Also in the preceding mail context, even if we consider sub graph, yet the node-ids will be unique right ? Since in vg, a node-id never repeats so whatever sub graph we pick..it will contain unique ids right ? Then, what actually you say as a rank of node-id if every node is just occurring once ..and what is the role of wavelet tree ..if you can directly use the rank and select on the second bit vector for any hit-node id to extarct the node label? Am I missing anything here. Could you please explain the role of wavelet tree for storing node-ids and what is a rank of node-id ?

I had originally designed xg to handle discontinuity in ids using a wavelet tree. However, now the wavelet tree is only used in the paths (where it is used for instance to determine all the occurrences of a node in a path).

It used this commented-out structure: https://github.com/vgteam/xg/blob/master/src/xg.hpp#L316-L317.

At some point I changed to recording the minimum id of the input and using this as an offset between ids and ranks. https://github.com/vgteam/xg/blob/master/src/xg.cpp#L1138-L1152.

I think that this may have not been correctly implemented as the id space must be filled out entirely in the bit vector on which this rank operation is done. This could explain some problems.

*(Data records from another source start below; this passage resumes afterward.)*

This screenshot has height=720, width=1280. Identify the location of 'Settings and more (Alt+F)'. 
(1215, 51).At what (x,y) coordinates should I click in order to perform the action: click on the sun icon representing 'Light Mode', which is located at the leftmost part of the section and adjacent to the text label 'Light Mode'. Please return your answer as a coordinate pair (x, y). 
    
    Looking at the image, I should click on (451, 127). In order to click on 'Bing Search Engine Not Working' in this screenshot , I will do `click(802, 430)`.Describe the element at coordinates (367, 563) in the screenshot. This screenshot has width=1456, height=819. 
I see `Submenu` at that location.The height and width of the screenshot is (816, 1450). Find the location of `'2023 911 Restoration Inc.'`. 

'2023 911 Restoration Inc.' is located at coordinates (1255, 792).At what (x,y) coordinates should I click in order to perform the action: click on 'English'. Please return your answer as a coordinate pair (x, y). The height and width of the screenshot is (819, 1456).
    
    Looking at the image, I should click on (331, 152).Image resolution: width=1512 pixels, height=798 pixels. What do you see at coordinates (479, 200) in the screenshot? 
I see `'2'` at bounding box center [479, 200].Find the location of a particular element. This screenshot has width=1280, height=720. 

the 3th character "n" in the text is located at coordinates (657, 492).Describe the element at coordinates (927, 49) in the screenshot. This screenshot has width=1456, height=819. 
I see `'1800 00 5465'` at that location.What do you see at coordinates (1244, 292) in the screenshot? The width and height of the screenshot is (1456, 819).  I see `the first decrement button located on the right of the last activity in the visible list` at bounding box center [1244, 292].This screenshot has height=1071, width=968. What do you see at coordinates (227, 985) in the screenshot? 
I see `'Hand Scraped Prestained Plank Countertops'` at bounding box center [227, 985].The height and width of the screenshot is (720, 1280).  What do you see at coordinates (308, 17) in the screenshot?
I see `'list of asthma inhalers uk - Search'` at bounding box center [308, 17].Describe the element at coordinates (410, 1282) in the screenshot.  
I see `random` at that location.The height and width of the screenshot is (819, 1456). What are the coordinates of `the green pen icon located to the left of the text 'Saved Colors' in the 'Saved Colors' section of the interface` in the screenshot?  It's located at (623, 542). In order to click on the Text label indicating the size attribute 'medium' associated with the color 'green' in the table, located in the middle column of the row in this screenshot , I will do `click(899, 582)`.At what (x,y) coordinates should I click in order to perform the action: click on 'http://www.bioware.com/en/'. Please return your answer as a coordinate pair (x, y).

Specifically, we need to iterate over the whole range from min_id to max_id in this loop: https://github.com/vgteam/xg/blob/master/src/xg.cpp#L540-L553

The length of all the sequence-related vectors would need to be as long as min_id to max_id. This is not such a problem as long as these are compressed and there are not enormous gaps in the range that might trip us up by requiring too much memory at construction time.